TASK TO COMPLETE = What lines in the data below mention the string "will"? Copy them out.

RECORDS PROVIDED =
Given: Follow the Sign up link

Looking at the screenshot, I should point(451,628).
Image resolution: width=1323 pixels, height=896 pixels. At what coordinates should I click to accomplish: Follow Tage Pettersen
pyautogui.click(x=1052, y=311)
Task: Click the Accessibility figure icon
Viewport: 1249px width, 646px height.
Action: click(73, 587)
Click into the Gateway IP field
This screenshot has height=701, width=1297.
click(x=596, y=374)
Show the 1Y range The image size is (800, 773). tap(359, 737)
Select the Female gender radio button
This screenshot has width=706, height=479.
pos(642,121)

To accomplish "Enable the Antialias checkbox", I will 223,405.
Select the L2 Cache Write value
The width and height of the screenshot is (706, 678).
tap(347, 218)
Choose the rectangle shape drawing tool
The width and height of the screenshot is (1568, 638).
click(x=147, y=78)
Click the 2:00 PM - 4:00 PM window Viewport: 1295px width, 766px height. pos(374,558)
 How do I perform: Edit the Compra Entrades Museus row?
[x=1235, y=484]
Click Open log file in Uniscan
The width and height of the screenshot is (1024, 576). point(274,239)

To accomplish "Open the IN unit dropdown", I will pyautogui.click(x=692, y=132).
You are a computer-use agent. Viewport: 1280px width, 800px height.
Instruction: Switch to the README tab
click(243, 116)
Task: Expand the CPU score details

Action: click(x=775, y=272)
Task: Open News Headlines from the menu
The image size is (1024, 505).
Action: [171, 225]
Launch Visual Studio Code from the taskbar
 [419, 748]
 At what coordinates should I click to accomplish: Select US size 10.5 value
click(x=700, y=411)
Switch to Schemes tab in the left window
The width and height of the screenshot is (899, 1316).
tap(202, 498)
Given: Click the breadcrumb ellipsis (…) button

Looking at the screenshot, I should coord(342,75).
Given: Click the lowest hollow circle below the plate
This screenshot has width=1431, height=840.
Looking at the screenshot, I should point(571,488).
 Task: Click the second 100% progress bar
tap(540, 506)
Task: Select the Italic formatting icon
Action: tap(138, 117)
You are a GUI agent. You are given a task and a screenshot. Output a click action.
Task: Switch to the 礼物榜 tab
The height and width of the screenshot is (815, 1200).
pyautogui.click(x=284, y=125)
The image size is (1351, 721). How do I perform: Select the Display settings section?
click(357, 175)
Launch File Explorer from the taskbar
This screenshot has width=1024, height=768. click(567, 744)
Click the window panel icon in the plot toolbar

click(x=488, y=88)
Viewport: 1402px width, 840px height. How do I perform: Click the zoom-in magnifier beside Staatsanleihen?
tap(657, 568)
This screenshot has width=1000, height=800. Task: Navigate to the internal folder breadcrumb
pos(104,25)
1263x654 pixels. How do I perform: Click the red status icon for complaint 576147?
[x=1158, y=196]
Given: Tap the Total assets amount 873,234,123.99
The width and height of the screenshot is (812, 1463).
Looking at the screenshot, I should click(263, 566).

FINAL ANSWER =
To accomplish "Enable the Antialias checkbox", I will 223,405.
To accomplish "Open the IN unit dropdown", I will pyautogui.click(x=692, y=132).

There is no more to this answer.